→ **INFORMATION SHOWN**
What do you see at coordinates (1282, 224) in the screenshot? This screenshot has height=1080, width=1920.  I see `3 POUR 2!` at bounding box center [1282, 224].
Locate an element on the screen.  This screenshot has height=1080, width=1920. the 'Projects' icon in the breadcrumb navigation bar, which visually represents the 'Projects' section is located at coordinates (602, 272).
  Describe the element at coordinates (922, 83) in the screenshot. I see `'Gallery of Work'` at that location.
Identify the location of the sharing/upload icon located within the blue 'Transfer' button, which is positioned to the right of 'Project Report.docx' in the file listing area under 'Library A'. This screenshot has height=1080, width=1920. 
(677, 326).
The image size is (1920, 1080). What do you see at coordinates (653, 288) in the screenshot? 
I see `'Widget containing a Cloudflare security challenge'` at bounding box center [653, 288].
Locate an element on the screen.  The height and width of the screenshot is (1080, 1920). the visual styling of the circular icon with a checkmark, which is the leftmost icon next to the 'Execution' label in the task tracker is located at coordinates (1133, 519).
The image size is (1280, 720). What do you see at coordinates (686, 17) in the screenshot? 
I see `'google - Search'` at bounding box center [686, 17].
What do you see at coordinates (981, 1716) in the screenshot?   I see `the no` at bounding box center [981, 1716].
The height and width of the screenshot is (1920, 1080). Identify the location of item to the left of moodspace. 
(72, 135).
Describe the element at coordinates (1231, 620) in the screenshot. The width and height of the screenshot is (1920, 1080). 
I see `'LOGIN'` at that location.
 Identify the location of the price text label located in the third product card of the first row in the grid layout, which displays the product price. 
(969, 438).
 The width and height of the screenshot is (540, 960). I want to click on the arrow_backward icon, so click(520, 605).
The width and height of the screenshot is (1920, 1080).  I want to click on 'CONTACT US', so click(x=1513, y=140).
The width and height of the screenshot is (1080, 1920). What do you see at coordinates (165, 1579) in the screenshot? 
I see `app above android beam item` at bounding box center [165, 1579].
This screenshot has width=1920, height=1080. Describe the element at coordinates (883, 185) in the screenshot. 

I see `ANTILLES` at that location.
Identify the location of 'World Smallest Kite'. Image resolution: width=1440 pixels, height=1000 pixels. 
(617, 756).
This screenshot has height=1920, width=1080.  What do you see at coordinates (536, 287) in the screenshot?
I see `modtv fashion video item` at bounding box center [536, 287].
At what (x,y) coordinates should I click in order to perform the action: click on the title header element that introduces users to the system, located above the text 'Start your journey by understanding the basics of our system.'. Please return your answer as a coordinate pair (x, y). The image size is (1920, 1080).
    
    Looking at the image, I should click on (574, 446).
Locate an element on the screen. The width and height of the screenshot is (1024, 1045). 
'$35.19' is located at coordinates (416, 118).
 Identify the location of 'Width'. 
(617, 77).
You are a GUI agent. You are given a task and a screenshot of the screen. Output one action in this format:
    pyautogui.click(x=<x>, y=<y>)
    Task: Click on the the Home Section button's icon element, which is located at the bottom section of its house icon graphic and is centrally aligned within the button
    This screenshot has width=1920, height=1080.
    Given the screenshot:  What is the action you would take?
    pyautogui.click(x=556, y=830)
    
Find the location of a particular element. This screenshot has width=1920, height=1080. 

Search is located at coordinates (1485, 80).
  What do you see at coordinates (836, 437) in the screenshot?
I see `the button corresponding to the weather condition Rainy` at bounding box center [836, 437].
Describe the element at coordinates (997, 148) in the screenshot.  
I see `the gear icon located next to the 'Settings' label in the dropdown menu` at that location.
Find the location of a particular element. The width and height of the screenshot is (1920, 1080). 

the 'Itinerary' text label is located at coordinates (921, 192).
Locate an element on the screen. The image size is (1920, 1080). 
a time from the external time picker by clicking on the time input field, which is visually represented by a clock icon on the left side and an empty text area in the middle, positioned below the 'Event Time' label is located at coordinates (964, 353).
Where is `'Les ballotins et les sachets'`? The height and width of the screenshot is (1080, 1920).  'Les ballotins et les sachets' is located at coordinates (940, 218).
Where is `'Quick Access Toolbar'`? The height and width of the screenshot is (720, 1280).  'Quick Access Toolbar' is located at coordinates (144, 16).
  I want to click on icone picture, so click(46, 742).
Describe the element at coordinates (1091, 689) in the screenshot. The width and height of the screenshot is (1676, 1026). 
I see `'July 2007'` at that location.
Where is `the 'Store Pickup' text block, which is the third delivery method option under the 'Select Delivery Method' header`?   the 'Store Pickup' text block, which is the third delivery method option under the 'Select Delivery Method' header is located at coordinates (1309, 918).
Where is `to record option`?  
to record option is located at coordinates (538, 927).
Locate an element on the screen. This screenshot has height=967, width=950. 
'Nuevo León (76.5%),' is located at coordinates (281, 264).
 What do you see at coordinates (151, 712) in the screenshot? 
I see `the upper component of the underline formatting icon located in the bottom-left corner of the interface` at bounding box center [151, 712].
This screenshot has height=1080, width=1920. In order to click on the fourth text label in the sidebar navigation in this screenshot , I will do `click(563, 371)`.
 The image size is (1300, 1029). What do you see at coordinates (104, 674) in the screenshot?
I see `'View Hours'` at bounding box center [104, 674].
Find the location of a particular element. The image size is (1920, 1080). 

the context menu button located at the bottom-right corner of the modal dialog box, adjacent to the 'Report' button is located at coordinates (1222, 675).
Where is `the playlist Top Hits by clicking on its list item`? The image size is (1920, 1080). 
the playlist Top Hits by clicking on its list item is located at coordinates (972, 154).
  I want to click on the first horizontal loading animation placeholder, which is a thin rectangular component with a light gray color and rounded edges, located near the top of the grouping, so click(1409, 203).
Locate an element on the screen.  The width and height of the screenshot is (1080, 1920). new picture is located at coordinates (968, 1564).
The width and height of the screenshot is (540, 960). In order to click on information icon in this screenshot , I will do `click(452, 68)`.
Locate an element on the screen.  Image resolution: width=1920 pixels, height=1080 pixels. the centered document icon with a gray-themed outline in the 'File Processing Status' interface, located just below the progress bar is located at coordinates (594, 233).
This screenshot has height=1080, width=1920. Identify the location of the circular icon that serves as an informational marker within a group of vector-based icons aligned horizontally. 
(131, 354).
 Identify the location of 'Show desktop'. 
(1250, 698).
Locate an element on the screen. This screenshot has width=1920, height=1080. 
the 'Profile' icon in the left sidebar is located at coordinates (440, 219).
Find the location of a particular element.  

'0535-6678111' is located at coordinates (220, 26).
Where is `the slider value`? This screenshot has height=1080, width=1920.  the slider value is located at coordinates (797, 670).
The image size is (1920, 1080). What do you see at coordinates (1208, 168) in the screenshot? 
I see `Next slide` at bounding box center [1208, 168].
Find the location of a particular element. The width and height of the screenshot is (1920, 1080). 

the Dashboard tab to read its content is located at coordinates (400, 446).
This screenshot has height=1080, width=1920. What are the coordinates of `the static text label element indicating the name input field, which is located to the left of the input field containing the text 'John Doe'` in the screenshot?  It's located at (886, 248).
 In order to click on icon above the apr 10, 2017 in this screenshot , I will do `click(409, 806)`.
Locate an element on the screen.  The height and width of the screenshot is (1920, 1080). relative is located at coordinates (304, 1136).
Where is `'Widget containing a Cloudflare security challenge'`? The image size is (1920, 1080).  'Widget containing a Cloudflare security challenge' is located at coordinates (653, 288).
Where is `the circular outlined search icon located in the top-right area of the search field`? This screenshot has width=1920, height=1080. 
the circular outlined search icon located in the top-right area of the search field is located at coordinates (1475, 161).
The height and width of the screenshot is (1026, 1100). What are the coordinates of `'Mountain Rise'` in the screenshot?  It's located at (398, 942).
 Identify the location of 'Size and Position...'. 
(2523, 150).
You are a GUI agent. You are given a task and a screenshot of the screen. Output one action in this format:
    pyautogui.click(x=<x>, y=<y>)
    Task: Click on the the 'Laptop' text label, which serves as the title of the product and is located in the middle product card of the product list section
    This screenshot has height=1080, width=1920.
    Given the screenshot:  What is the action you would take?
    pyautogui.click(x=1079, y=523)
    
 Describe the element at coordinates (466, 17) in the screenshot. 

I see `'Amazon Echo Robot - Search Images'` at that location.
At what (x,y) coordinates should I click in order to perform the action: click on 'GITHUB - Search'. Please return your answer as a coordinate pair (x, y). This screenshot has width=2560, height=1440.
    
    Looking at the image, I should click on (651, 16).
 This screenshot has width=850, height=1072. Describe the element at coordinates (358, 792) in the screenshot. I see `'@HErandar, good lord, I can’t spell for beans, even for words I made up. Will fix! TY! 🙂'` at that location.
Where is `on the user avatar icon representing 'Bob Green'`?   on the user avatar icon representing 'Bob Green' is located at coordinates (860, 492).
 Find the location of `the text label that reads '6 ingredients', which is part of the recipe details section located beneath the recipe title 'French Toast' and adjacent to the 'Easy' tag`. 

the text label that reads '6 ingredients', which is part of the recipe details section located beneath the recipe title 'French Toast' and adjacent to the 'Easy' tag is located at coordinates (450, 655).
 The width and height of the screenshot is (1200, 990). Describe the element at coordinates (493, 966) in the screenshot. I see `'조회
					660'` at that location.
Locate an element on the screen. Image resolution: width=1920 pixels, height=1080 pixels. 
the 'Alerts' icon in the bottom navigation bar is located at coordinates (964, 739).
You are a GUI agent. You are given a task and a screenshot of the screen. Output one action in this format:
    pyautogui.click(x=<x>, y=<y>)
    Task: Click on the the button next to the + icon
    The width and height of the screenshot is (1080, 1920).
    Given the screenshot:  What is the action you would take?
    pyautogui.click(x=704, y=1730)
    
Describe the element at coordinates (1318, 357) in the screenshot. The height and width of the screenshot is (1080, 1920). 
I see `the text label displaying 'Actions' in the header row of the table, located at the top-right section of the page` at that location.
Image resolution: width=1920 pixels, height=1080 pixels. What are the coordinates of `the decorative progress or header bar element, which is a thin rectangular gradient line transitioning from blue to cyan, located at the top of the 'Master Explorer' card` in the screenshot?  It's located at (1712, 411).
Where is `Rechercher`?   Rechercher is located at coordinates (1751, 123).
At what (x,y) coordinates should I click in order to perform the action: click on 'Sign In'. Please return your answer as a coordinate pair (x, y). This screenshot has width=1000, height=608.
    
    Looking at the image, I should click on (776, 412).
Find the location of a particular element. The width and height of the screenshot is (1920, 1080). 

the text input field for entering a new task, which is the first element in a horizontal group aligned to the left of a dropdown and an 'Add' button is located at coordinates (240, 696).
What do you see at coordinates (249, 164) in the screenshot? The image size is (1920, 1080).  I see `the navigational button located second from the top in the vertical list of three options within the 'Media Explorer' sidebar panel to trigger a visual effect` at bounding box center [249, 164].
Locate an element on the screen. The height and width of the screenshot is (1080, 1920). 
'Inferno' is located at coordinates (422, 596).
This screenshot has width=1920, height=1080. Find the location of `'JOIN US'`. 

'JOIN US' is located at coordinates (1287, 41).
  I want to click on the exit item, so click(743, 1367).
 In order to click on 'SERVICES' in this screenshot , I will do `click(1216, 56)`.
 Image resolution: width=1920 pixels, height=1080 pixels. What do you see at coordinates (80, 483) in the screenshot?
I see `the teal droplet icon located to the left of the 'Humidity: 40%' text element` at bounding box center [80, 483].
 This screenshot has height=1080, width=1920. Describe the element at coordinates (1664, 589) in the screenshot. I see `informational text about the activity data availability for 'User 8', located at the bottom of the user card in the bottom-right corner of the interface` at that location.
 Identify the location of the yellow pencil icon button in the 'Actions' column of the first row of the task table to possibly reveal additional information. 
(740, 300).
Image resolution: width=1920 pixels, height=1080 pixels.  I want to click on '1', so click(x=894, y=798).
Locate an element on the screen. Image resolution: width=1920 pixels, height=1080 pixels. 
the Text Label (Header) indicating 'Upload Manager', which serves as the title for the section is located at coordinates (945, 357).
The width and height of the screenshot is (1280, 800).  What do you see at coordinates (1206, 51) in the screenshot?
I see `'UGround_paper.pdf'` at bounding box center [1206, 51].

→ **EXERCISE INSTRUCTIONS**
Reproduce verbatim the stretch of the records from their beginning through the line containing "center [653, 288].", including that line.

→ **THE RESPONSE**
What do you see at coordinates (1282, 224) in the screenshot? This screenshot has height=1080, width=1920.  I see `3 POUR 2!` at bounding box center [1282, 224].
Locate an element on the screen.  This screenshot has height=1080, width=1920. the 'Projects' icon in the breadcrumb navigation bar, which visually represents the 'Projects' section is located at coordinates (602, 272).
  Describe the element at coordinates (922, 83) in the screenshot. I see `'Gallery of Work'` at that location.
Identify the location of the sharing/upload icon located within the blue 'Transfer' button, which is positioned to the right of 'Project Report.docx' in the file listing area under 'Library A'. This screenshot has height=1080, width=1920. 
(677, 326).
The image size is (1920, 1080). What do you see at coordinates (653, 288) in the screenshot? 
I see `'Widget containing a Cloudflare security challenge'` at bounding box center [653, 288].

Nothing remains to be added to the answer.